Inklusive Bildung heißt, ein wertschätzendes Miteinander zu leben und vorzuleben und die Entwicklung aller Kinder zu befördern, egal durch welche Startbedingungen oder Lebensumstände ihnen dabei mehr Barrieren im Wege stehen. Eine von vielen Barrieren kann eine angeborene oder - was bedeutend häufiger auftritt - eine unter der Geburt oder später erworbene Behinderung sein.

Die Partei, welcher die Grundschullehrerin der Grundschule Dreekerheide angehört, positioniert sich offen gegen die Umsetzung der Menschenrechte, die in der UN-Behindertenrechtskonvention (UN-BRK) für Menschen mit Behinderungen konkretisiert werden.

Menschenrechtlich nicht zu vertreten ist die Institutionalisierung von Menschen mit Behinderungen in Sonderwelten.

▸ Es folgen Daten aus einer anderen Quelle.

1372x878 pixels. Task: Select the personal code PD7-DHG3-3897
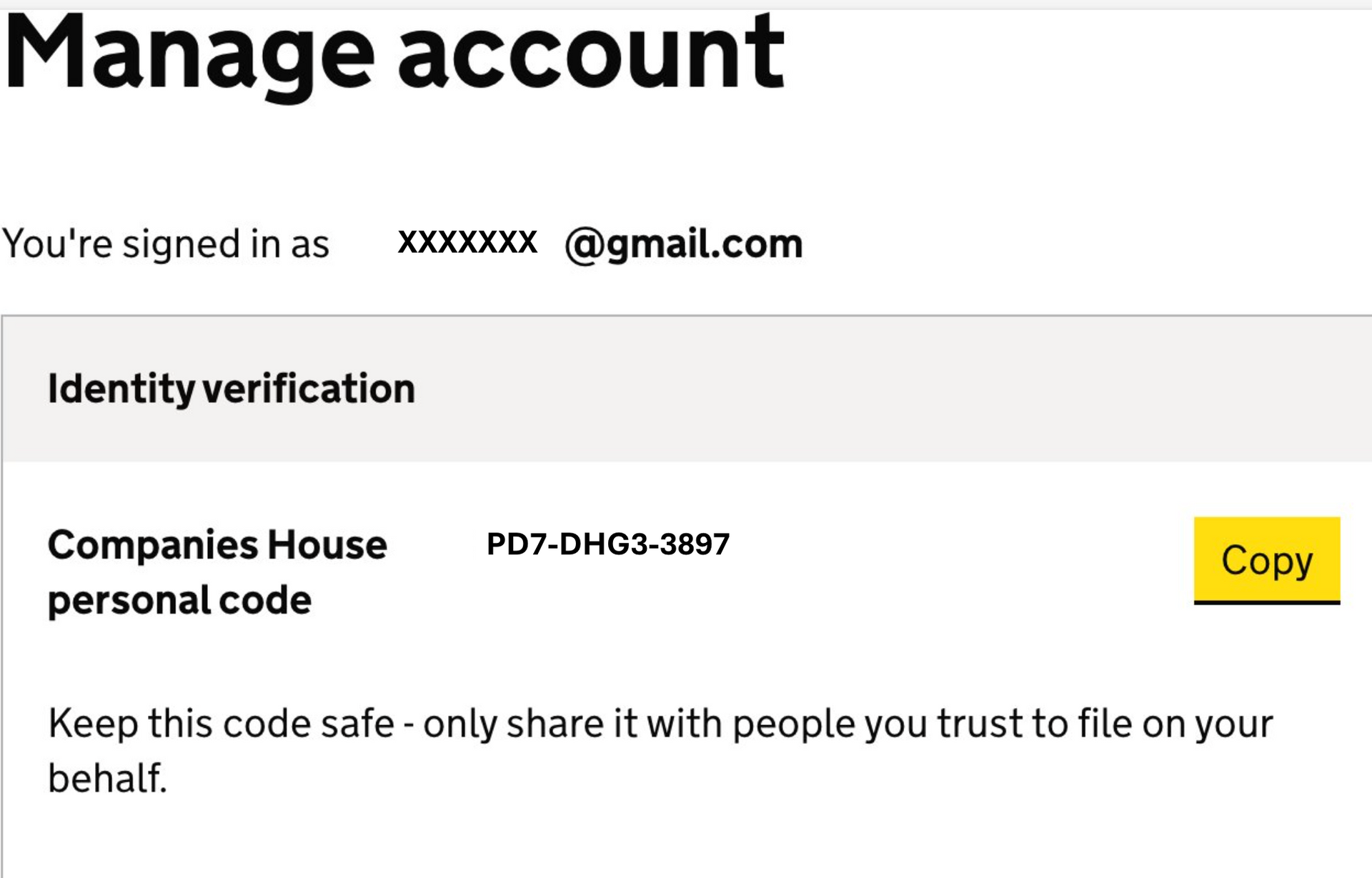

Diese sind alles andere als "bewährt", wie aufgedeckte Missstände und unwürdige Behandlung in Behinderteneinrichtungen zeigen. Zu den auf UNO-Ebene kritisierten Sonderwelten gehören auch die Förderschulen für Kinder mit Behinderungen, die bisher nur im Ausnahmefall für die allgemeine Schülerschaft geöffnet wurden.

 

Die von der Grundschullehrerin vertretene Partei behauptet jedoch, dass ein Sonderschulsystem mit dem Recht auf Teilhabe an der allgemeinen Gesellschaft gemäß UN-BRK vereinbar sei.

Dies tut die besagte Partei in Zeiten, in denen Wissenschaft und Praxis längst den Fokus auf Gemeinsamkeiten aller Kinder richten, nämlich auf den sehr guten Entwicklungschancen aller Kinder bei positiven Umfeld-Bedingungen.

Dies tut sie in Zeiten, in denen es längst klar ist, dass die Institutionalisierung von Behinderung fern der allgemeinen Gesellschaft zu Falschdiagnosen, zu gescheiterten Bildungskarrieren, zu belasteten Familiensystemen und hohen Folgekosten führt. (Man beachte hier die Rügen der Landesrechnungshöfe NRW und NDS.)

Dies tut sie in Zeiten, in denen es - seit übrigens 10 Jahren - um die Umsetzung der UN-Behindertenrechtskonvention und damit um die Aufhebung der Entrechtung und Entmündigung behinderter Menschen geht.

Im Zentrum steht für uns daher die Frage, welchen unvereinbaren Vorgaben die benannte Grundschullehrerin bei ihrer Arbeit an einer Grundschule mit Gemeinsamen Lernen folgt: Befördert sie im Beruf Inklusive Schulbildung und verstößt damit gegen ihre Parteistatuten oder arbeitet sie dort gemäß des Parteiprogramms gegen ihren beruflichen Auftrag?

Und unsere Frage geht auch an die örtlichen Schulaufsichten und schließlich die Landesregierung:

Mit welcher Begründung (oder gar Zielsetzung?) wird eine Lehrkraft mit der von ihrer Partei vertretenen Infragestellung der UN-BRK an einer Grundschule mit dem expliziten politischen Auftrag „Inklusion" eingesetzt?

Wir rufen ausdrücklich alle sich für Inklusion einsetzende Organisationen auf, sich hier klar zu positionieren.